Are there any resources like books, blogs, videos, training courses that you would recommend to Java programmers who are interested in the domain of performance? There is of course your blog, which you mentioned in the beginning, and we will link to that, but what other resources would you recommend?

[Peter] I would actually recommend looking at the Performance Java User"s Group because that"s where I put all of what I considered the most interesting video posts on the subject and I hope to encourage other people to post there as well. So, I think that"s probably the best place to start. There are two other blogs. Sorry, they aren"t really blogs, they"re forums, e-mail forums that are worth looking at, and that"s "The Mechanical Sympathy" which is led by Martin Thompson and he was the CTO at L-MAX when Distruptor was developed, and that"s very low level though. Even most people who are interested in Java performance wouldn"t have use for about 99% of it but it"s a very interesting discussion, all the same. There"s also a forum called "Friends" at jClarity which is led by a couple of guys who developed the "Well Grounded Java Developer" for Java 7 and that"s Benjamin Evans and Martijn Verburg. They very much focus on GC and related issues, but they"re very practical based and offer good advice and they also provide consulting if you"re interested. They have a couple of products as well that are in that space but that forum is very interesting if you"re looking for tuning your GC.

Great. We will include links to all these in the comment section and annotation for this video. Is there anything else you would like to talk about, related to this?

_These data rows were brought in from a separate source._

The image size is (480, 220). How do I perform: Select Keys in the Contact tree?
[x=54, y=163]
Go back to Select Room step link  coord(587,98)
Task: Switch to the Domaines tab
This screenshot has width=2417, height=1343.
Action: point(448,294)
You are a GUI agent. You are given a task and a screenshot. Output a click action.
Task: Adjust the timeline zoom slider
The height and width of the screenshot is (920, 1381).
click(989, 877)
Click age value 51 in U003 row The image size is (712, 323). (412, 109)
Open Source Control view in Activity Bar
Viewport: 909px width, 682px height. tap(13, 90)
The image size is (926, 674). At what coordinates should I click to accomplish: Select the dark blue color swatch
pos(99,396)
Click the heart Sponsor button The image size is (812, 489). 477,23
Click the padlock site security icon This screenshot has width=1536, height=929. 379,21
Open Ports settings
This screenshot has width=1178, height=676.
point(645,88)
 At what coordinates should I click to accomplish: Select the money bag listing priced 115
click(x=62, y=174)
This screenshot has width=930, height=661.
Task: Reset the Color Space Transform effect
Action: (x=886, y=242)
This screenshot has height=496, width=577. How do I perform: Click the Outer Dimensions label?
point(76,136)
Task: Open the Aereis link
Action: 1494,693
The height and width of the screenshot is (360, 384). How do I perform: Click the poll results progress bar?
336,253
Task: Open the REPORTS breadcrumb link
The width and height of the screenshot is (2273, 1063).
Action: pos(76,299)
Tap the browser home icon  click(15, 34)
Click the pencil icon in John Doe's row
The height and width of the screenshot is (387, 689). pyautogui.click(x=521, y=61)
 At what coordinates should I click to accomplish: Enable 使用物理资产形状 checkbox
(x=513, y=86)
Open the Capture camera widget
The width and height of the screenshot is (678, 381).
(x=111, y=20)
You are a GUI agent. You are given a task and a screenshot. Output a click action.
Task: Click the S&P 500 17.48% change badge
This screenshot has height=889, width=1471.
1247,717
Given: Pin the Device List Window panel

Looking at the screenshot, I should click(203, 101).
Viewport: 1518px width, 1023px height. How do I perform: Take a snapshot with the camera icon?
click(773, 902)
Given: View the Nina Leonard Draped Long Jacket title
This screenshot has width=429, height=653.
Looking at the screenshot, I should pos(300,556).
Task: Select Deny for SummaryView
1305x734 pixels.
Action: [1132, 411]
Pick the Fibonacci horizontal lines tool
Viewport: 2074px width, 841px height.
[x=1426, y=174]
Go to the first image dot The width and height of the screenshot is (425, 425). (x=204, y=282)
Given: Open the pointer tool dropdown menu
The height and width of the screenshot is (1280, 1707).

[Peter] Yes, I"ve got a new version of the Chronicle coming up, which is added to a new organization called on GitHub called OpenHFT that"s set of open high-frequency trading based libraries. And Chronicle itself is being split into sections: memory, memory manipulation and deserialization, separate from its logging, so you don"t have to use logging to disk to use its features and it"s also been made more performant, for example, on this laptop I can get 80 million messages a second passed from one thread to another, and that"s with every message being persisted. Also it will have a support for rolling logs which you can do yourself in Chronicle 1, but a lot of people would have liked the library to do it for you and so, that"s gonna be a feature added in Chronicle 2. There"s also another library being started up which will look at storing huge amounts of data off-heap. In particular into memory map files, so it will provide similar features to what Terracotta"s BigData does but instead it"s only limited by the size of your disk space rather than your main memory, so you can have much bigger capacities and also the data will be stored much more efficiently, so you can get data in and out faster and use less space, as well. And it will be open source. And the other thing that"s coming up is a fix engine that will be based around the Chronicle as well, so you"ll be able to have low latency parsing and writing of fix messages. It will be loosely based on what QuickFix except that it"s designed to be much more efficient.